Frightened by Militant Islam and Anti-Semitism, French Jews Flee to Israel

Tel Aviv patisserie
Tel Aviv patisserie

By Allison Kaplan Sommer
Haaretz

In the wake of Friday’s horrific murders in a Paris kosher supermarket on the heels of the Charlie Hebdo massacre, The Telegraph dramatically proclaimed: “Anti-Semitism in France: the Exodus has begun.”

It’s an inaccurate headline. The exodus of French citizens who no longer feel safe living openly and freely as Jews in the homes and neighborhoods where they grew up hasn’t simply “begun.” It’s well underway.

Israelis who live in my city know this well – it’s happening on our doorstep. Over the past two decades, I’ve watched a parade of French Jews make the move into my Tel Aviv suburb of Ra’anana and become my friends and neighbors. What began as a trickle in the 1990s is now a flood. In my daughter’s fifth-grade class this year, three new children arrived – all French. They were among the 7,000 French Jews who uprooted their lives and moved to Israel in 2014 – more than double the number who came the previous year.

After this traumatic Friday – when Jews lost their lives simply because they were in a kosher supermarket, when Jewish life shut down and Jews huddled in their homes in fear, and when Grand Synagogue in Paris closed its doors on Shabbat for the first time since World War II – I can only imagine how many French children will be joining them for sixth grade.

Just as we American immigrants were glued to the television and telephones, horrified after the September 11 attacks in 2001, I watched my French friends and neighbors here follow the unfolding events and speak to their frightened family members in Paris back home after the Charlie Hebdo massacre and then, with more urgency, during the supermarket siege.
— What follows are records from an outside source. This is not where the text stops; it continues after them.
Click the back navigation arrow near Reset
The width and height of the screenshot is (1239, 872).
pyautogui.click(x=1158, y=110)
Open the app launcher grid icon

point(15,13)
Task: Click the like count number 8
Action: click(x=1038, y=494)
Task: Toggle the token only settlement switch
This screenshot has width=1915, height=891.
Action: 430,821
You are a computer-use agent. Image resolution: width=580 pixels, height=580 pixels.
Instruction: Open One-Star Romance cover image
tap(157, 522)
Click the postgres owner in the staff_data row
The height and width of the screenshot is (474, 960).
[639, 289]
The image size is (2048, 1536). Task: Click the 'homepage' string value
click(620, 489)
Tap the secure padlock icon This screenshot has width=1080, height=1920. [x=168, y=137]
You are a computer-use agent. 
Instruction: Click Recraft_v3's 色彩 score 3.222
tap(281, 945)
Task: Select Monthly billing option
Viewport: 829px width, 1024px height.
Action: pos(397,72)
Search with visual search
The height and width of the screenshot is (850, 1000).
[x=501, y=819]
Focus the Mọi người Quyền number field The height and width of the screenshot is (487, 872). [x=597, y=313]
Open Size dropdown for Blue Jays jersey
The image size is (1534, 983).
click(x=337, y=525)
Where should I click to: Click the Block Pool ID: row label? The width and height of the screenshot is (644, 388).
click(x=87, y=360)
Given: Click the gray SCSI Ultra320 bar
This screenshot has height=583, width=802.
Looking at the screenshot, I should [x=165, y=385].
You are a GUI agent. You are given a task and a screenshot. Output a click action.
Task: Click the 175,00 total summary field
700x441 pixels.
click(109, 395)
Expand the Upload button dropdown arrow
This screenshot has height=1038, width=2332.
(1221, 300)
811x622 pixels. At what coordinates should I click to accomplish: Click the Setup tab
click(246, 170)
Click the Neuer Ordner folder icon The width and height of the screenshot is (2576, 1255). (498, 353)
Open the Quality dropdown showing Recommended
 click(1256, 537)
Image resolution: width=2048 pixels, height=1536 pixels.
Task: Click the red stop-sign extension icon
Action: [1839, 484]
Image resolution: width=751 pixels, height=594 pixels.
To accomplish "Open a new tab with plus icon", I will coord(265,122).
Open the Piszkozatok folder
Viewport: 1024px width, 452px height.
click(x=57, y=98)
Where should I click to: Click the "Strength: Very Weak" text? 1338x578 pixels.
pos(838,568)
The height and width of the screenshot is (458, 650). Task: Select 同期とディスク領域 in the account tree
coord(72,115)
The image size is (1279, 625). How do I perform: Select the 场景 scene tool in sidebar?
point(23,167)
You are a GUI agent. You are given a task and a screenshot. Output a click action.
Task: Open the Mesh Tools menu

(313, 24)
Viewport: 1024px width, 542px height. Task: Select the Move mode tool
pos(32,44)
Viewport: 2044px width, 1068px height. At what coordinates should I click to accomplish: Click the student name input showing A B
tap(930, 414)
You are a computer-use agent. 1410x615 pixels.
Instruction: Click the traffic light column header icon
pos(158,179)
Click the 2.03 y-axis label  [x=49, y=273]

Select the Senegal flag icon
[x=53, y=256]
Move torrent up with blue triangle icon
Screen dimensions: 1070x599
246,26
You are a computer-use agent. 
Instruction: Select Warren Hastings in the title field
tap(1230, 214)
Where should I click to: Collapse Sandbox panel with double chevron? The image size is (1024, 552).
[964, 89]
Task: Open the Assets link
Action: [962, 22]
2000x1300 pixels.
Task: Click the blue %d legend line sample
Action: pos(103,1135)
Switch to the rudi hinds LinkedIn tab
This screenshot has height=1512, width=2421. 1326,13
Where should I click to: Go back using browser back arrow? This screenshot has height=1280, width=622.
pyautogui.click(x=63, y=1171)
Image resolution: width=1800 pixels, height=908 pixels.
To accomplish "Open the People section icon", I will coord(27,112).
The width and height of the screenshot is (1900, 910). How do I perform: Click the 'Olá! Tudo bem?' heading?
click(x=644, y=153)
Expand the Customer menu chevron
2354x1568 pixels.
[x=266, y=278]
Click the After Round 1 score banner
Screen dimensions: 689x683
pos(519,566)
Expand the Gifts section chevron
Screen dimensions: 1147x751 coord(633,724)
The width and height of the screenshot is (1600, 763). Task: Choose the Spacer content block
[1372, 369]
They were as shocked and saddened over the tragedy as we Americans were back then, with one big difference – we were shocked and stunned, and they weren’t surprised at all.

After all, it was the primary reason they are here in the first place – because openly Jewish life – attending synagogue, buying kosher food, wearing a kippa – have become incompatible with personal security.

My town has long been a magnet for affluent Western immigrants from around the world. Some leave safe and comfortable countries out of Zionist commitment – from the U.S., Canada, or Australia, or because they married Israelis, as I did. There are significant groups, however, that come to get away from difficult political and economic situations: South Africans, Argentineans, Venezuelans.

And now, the French are coming. We joked that it was “the French revolution” when they first began arriving here in noticeable numbers in the late 1990’s and early 2000’s, telling stories of feeling intimidated in the streets of Paris or Marseilles and the feeling that the French government was not stepping in to protect them. That sentiment reached a head with the horrific murder of Ilan Halimi in 2006.

And then there was a lull. After 2007, when Nicolas Sarkozy was elected, the number of new French neighbors and classmates slowed. When I would chat with visitors to Israel from France, they seemed confident that while they still worried about anti-Semitism, they felt the French government had the situation under better control. During that time a significant number of the early wave of French newcomers returned home after finding integrating into Israel too difficult for their families economically and culturally.

But over the past few years – as the post-Sarkozy era coincided with the rise of militant Islam in France and across Europe, and the increase in anti-Semitic incidents shot up. The faltering economy in Europe didn’t help matters, either.

And so the influx has resumed full force.

Here in Ra’anana – or in Netanya or Tel Aviv – we didn’t need to look at the Jewish Agency statistics to tell us that. The signs are everywhere – literally. Signs on shops that were previously only in Hebrew and English – have added French. Real estate prices are sky-high, both because of French Jews moving here and many more purchasing a home here “just in case.” The park across my street from my house brims with mothers and children chattering in French on any given day.

The good news for us locals is that finding an excellent croissant – or any other form of French pastry – has become as easy as getting a good falafel.

Let’s be clear – though these French Jews loved and felt connected to Israel, these families aren’t necessarily burning with personal Zionist fervor. Most were as professionally and culturally tied to France as American Jews are to the United States. And to be sure – many of the French Jews who can manage financially and logistically have – and will continue to head for destinations other than Israel – New York, Florida, and Canada.

But the fact that so many do come to Israel – even as the rockets were flying in Gaza last summer – that they view it as a place where they are safe, I suppose, only emphasizes how unsafe they are feeling in France. And they’re not the only ones. As the siege was unfolding in Paris, I spoke to Jo, a French friend whose child is one of the kids in my daughter’s class.

Jo immigrated to Israel alone – her mother and stepfather, who isn’t Jewish, still live in France, but her mother recently bought an apartment in Ra’anana, and her visits are growing longer and longer. But after the Charlie Hebdo massacre and the whole shocking aftermath, she said, it’s not only the Jews who are feeling unsafe in France.

“My mother told me that her gentile neighbors are saying that the Jews are lucky. At least we have somewhere else to go.”